Reste que le président de l’URPS « pharmaciens » du Grand-Est reste optimiste : quand on lui demande quelle est sa vision des rapports avec les médecins d’ici quelques années, il estime que le développement des structures interprofessionnelles type maisons de santé pluriprofessionnelles (MSP) ou communautés professionnelles territoriales de santé (CPTS) aura lissé une grande partie de la rugosité des débats que nous connaissons. « On constate que plus le médecin est jeune, plus il exerce en structure coordonnée, et plus il est ouvert au dialogue constructif avec les pharmaciens », souligne-t-il. Jeunes médecins, le salut des relations interprofessionnelles semble reposer sur vos épaules…

3 questions à Anna Prual, présidente de la Fédération nationale des étudiants en orthophonie

WUD. Pensez-vous que les futurs professionnels que vous représentez assumeront à l’avenir des tâches aujourd’hui dévolues aux médecins ?
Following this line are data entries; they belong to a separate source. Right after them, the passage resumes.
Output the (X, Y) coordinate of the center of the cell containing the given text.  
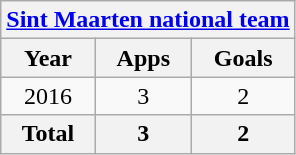
Total (48, 134)
Year (48, 58)
Apps (143, 58)
Goals (243, 58)
2016 (48, 96)
Sint Maarten national team (148, 20)
Pinpoint the cell where the given text exists, returning its [X, Y] midpoint coordinate. 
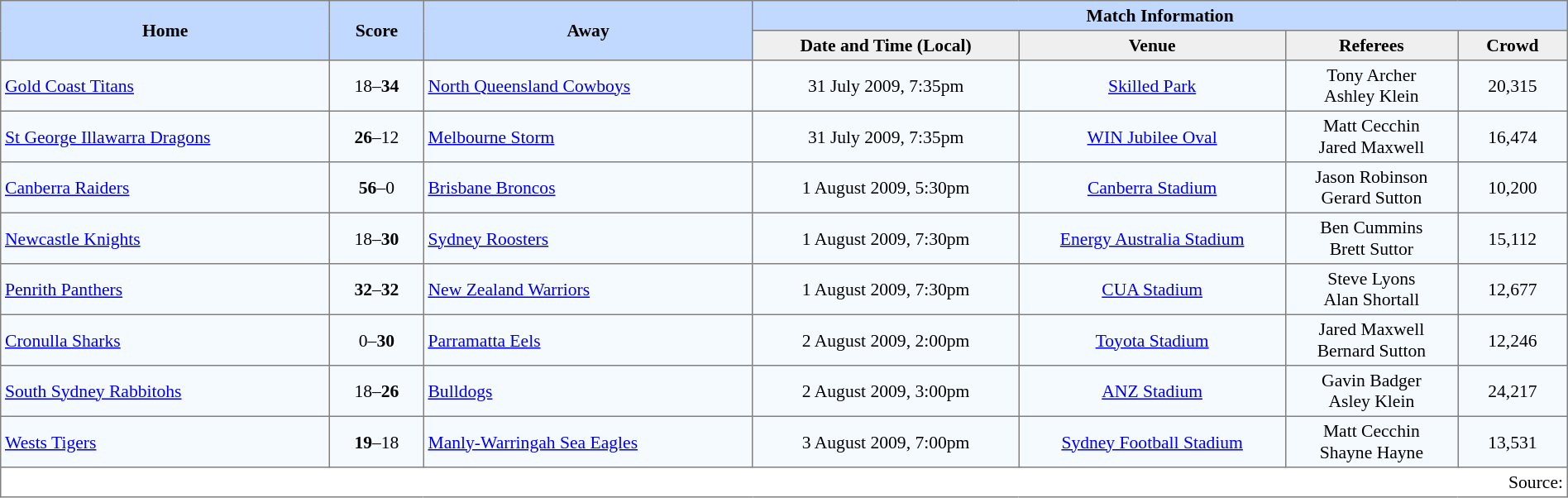
Home [165, 31]
St George Illawarra Dragons [165, 136]
Energy Australia Stadium [1152, 238]
Ben CumminsBrett Suttor [1371, 238]
2 August 2009, 3:00pm [886, 391]
Tony ArcherAshley Klein [1371, 86]
South Sydney Rabbitohs [165, 391]
CUA Stadium [1152, 289]
Penrith Panthers [165, 289]
2 August 2009, 2:00pm [886, 340]
Score [377, 31]
19–18 [377, 442]
Wests Tigers [165, 442]
18–26 [377, 391]
Referees [1371, 45]
Gavin BadgerAsley Klein [1371, 391]
Toyota Stadium [1152, 340]
Melbourne Storm [588, 136]
Cronulla Sharks [165, 340]
Canberra Stadium [1152, 188]
12,246 [1513, 340]
North Queensland Cowboys [588, 86]
16,474 [1513, 136]
15,112 [1513, 238]
24,217 [1513, 391]
13,531 [1513, 442]
18–34 [377, 86]
Date and Time (Local) [886, 45]
10,200 [1513, 188]
Matt CecchinJared Maxwell [1371, 136]
Parramatta Eels [588, 340]
Match Information [1159, 16]
Bulldogs [588, 391]
Crowd [1513, 45]
Newcastle Knights [165, 238]
12,677 [1513, 289]
Brisbane Broncos [588, 188]
Venue [1152, 45]
Gold Coast Titans [165, 86]
ANZ Stadium [1152, 391]
56–0 [377, 188]
Jared MaxwellBernard Sutton [1371, 340]
Source: [784, 482]
26–12 [377, 136]
Manly-Warringah Sea Eagles [588, 442]
0–30 [377, 340]
Away [588, 31]
20,315 [1513, 86]
Skilled Park [1152, 86]
Jason RobinsonGerard Sutton [1371, 188]
New Zealand Warriors [588, 289]
Canberra Raiders [165, 188]
Sydney Roosters [588, 238]
Matt CecchinShayne Hayne [1371, 442]
Steve LyonsAlan Shortall [1371, 289]
32–32 [377, 289]
3 August 2009, 7:00pm [886, 442]
Sydney Football Stadium [1152, 442]
1 August 2009, 5:30pm [886, 188]
WIN Jubilee Oval [1152, 136]
18–30 [377, 238]
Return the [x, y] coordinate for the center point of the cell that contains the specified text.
AP. C’est une question qu’il faut se poser, et qu’il faut travailler : oui, on peut penser à exercer certaines tâches actuellement exercées par les médecins, mais il faut que ce soit bien réfléchi et bien cadré pour éviter les dérives.

WUD. Avez-vous un exemple en tête ?

AP. Quand nous sommes en stage à l’hôpital en ORL, par exemple, et que nous nous occupons de patients qui ont eu une trachéotomie, il nous faut souvent appeler un médecin pour aspirer la trachéotomie avant de pouvoir faire la rééducation. C’est un geste technique que nous pourrions réaliser.

WUD. L’accès direct à l’orthophonie fait-il aussi partie de vos réflexions ?

AP. Oui, nous en discutons et c’est une chose à laquelle nous souhaitons arriver dans un futur proche. Et je pense que sur cette question comme sur d’autres, les jeunes médecins avec lesquels nous discutons sont plutôt partants. Nous avons vraiment intérêt à travailler ensemble.